In an interview with Radio Formula on November 11, Marcelo Ebrard, Mexico’s Minister of Economy, issued a stern warning to the United States: Mexico could impose its own tariffs on US imports if the Trump administration reinstates trade barriers on Mexican goods. Ebrard’s comments highlight the ongoing tension between the two countries and raise concerns about the potential impact on the North American economy.
Ebrard’s remarks came in response to threats made by former President Donald Trump during his first term. Trump had previously threatened to impose a 25% tariff on Mexican goods, using the measure as leverage in trade negotiations, particularly to secure concessions from Mexico on immigration enforcement.

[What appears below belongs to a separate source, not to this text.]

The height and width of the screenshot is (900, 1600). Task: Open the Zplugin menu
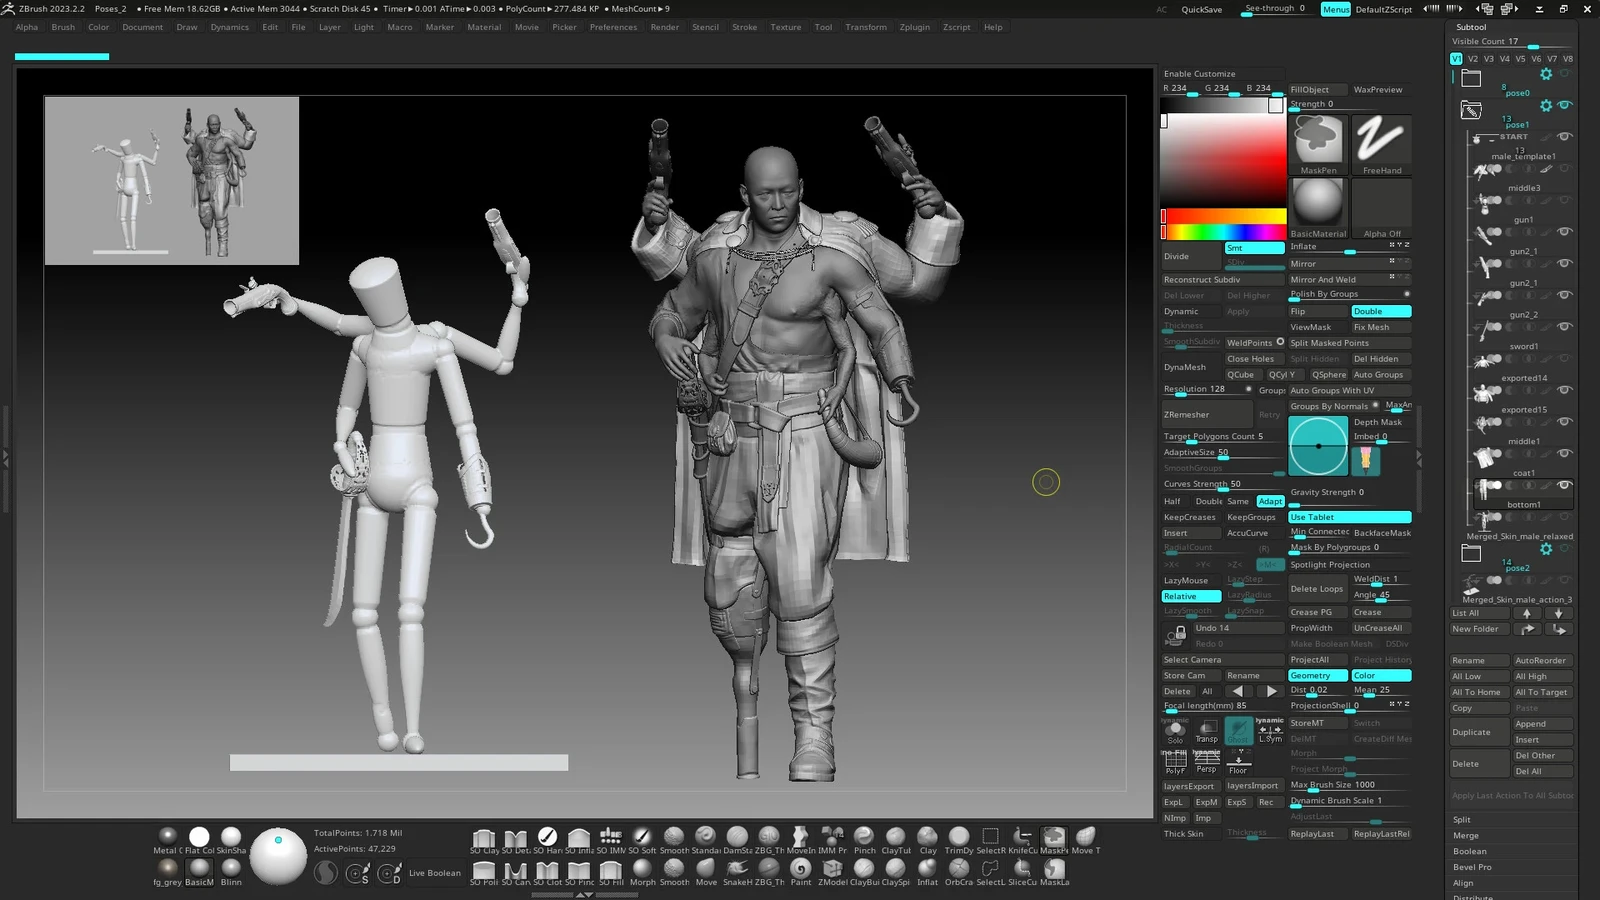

This move had sparked fears of a trade war, which could have far-reaching consequences for both countries.
During the interview, Ebrard reflected on Trump’s threats and the potential fallout from such policies, emphasizing Mexico’s right to retaliate. “If you put 25% tariffs on me, I have to react with tariffs,” Ebrard said. The Minister of Economy pointed out that imposing tariffs would not only hurt Mexican exports but could also have devastating effects on the broader North American economy.
Ebrard warned that such trade restrictions would likely lead to inflationary pressures in the US, impacting consumers and businesses alike. “If you apply tariffs, we’ll have to apply tariffs. And what does that bring you? A gigantic cost for the North American economy,” he added. According to Ebrard, the Mexican government would not hesitate to take similar action, aiming to protect its own economy while responding to what it views as an unfair trade tactic.
The Minister of Economy also stressed that imposing tariffs would create significant limitations, both economically and politically. He described the situation as an “important limitation,” indicating that it would be in both countries’ best interests to avoid escalating the trade dispute further. “A head-to-head trade hassle” would only harm both economies, Ebrard argued, urging diplomatic measures to address the underlying issues rather than relying on punitive tariffs.
Ebrard’s comments underscore Mexico’s commitment to safeguarding its economic interests and fostering stable trade relations with the US. While Mexico has repeatedly indicated its willingness to engage in negotiations, the threat of tariffs looms large, potentially jeopardizing the well-being of both nations.
As the US enters a new presidential term, the potential for renewed tensions over trade policy remains a significant concern. Whether or not the US moves forward with such measures, the exchange highlights the vulnerability of the North American economy to disruptions in trade relations.
The prospect of renewed tariffs and retaliatory measures underscores the fragile nature of trade relations between the US and Mexico. As both sides navigate the complexities of international trade, it’s clear that the threat of tariffs could have far-reaching consequences for both countries. Ebrard’s comments serve as a reminder that trade policies, particularly those that rely on punitive measures, could lead to significant economic costs, ultimately harming the broader North American market.